Probing CP-violating Higgs-Gauge couplings with Higgsstrahlung at $e^-e^+$ collider

TL;DR

The paper addresses the problem of constraining CP-even and CP-odd Higgs–gauge couplings through SMEFT in Higgsstrahlung at a future $e^-e^+$ collider at $\sqrt{s}=250$ GeV. It combines six dimension-6 operators in a polarized-beam analysis of $e^-e^+\to Zh$, exploiting spin-based observables from $h\to b\bar{b}$, $WW^*$, and $ZZ^*$ decays to access interference effects, including CP-odd contributions.

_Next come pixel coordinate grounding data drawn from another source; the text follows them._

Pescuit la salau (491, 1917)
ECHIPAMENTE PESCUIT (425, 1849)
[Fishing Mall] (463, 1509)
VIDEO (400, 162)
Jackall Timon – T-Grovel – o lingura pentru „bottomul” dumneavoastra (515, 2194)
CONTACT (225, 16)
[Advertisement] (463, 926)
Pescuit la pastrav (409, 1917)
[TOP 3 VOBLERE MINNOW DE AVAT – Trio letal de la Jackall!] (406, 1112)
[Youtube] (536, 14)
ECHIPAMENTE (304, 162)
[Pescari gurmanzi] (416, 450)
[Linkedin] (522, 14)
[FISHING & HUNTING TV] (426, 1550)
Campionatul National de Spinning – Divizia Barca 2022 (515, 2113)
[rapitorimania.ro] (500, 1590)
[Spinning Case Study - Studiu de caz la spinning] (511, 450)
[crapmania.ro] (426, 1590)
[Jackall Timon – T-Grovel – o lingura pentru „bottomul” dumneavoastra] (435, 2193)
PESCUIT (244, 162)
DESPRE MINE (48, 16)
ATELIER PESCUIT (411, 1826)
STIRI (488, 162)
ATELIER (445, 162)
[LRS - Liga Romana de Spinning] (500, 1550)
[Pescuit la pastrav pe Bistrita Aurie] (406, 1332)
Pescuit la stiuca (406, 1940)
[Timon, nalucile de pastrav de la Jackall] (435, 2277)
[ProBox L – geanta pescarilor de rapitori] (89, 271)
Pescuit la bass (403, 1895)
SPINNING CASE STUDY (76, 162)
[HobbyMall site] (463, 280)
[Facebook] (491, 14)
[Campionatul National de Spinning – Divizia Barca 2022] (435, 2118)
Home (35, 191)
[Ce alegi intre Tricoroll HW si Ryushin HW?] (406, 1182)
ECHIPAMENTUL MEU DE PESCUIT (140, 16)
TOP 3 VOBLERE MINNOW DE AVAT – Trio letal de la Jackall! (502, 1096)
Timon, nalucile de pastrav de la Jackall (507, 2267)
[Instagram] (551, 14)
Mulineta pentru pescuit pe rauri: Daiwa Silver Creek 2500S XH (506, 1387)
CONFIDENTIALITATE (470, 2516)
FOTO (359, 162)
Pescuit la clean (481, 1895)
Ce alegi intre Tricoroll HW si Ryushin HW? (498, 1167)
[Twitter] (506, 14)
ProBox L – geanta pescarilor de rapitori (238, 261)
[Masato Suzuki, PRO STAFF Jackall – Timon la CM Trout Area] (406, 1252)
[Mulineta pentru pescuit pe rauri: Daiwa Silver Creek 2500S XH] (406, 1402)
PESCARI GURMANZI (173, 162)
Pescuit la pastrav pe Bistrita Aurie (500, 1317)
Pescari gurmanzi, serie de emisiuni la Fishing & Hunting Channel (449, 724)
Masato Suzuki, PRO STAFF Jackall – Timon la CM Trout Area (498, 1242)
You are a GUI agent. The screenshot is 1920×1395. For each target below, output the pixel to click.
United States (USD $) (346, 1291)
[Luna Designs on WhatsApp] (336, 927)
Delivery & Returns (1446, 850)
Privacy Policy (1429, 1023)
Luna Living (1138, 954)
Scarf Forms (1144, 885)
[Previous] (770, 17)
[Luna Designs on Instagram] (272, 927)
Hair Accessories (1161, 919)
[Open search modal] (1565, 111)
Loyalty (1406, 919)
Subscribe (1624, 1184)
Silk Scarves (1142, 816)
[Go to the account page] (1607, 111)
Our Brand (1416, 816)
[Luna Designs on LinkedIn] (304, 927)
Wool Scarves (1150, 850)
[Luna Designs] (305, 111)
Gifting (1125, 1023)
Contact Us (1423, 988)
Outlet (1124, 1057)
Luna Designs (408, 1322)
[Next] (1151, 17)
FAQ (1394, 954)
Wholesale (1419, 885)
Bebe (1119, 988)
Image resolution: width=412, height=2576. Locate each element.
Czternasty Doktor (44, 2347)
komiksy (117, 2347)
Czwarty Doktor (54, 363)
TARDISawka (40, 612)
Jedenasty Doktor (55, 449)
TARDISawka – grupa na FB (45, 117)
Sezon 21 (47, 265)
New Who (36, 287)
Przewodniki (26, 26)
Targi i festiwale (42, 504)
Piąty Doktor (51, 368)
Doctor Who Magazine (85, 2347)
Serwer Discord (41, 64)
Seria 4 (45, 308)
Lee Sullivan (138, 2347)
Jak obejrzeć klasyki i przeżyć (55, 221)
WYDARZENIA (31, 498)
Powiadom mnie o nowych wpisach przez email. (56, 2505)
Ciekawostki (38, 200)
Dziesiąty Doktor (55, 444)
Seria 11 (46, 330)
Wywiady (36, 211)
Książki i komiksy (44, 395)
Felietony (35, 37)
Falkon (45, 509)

The main contributions are the demonstration that Z-boson polarization and Higgs decay spin correlations substantially enhance sensitivity to CP-odd operators, and the provision of projected 95% CL bounds showing strong complementarity among decay channels and significant improvements over current bounds, with clear saturation behavior set by systematics. The study demonstrates that sub-percent level SMEFT coefficient constraints are achievable at future high-luminosity lepton colliders when leveraging spin observables, beam polarization, and multiple Higgs decay channels, with important implications for precision Higgs physics and BSM sensitivity.

Abstract

We investigate the sensitivity of a future high-luminosity $e^-e^+$ collider operating at $\sqrt{s}=250~\text{GeV}$ to CP-violating and CP-conserving anomalous $hVV$ interactions via the Higgsstrahlung process. The effects of new physics are parameterized in the Standard Model Effective Field Theory~(SMEFT) framework through six dimension-6 operators modifying the $hVV$ vertices. Using polarized beams and exploiting polarization and spin correlation asymmetries reconstructed from Higgs decay products, we perform a comprehensive analysis across the three dominant decay modes, $h\to b\bar{b}$, $WW^\star$, and $ZZ^\star$. The $h\to WW^\star$ channel exhibits the highest sensitivity to $\mathcal{O}_{HW}$ and $\mathcal{O}_{H\widetilde{W}}$, while the $b\bar{b}$ mode constrains the remaining operators with high statistical precision. Sensitivity studies incorporating luminosity scaling and systematic uncertainties show that the projected bounds improve significantly with increasing integrated luminosity, but saturate once experimental systematics exceed the few-percent level. These results highlight the crucial role of spin-based observables and beam polarization in achieving sub-percent precision on SMEFT coefficients at future lepton colliders.

Figures (4)

• Figure 1: Recoil mass distribution normalized to $\mathcal{L}=1000$ fb$^{-1}$ for signal and two background processes viz. $ZZ$ and $ZZ\gamma$. The kinematic effect of ISR are highlighted for $Zh$ and $ZZ$ processes.
• Figure 2: Sensitivity of asymmetries to the WCs of the dimension-6 operators affecting $hZZ$ and $hZ\gamma$ coupling in $Zh$ production process. The distribution are obtained for $e^-e^+ \to Zh \to l^-l^+b\bar{b}$ process at $\sqrt{s}=250$ GeV, $\Lambda=1$ TeV with initial polarized beams, $(P_{e^-},P_{e^+}) = (\mp0.8,\pm0.3)$ and an integrated luminosity of $\mathcal{L}=1$ ab$^{-1}$ for each polarization setting. No systematic errors are considered.
• Figure 3: In the top row, we show the sensitivity for asymmetries as a function of one WC at a time obtained with $h \to WW^\star$ channel and in the bottom row, the sensitivity for $h\to ZZ^\star$ are shown. Only top eight sensitive asymmetries for each CP-odd WC are shown. The distribution are obtained at $\sqrt{s}=250$ GeV, $\Lambda =1$ TeV with beam polarization $(P_{e^-},P_{e^+}) = (\mp0.8,\pm0.3)$ and an integrated luminosity $\mathcal{L}=1$ ab$^{-1}$. No systematic errors are taken in this analysis.
• Figure 4: Impact of integrated luminosity (left panel) and systematic uncertainties (right panel) on two-dimensional 95% CL contours in the Wilson coefficient plane, using combined Higgs decay channels ($h\to b\bar{b}$, $h \to WW^\star$, $h\to ZZ^\star$) from $Zh$ production at $\sqrt{s} = 250$ GeV $e^-e^+$ collider.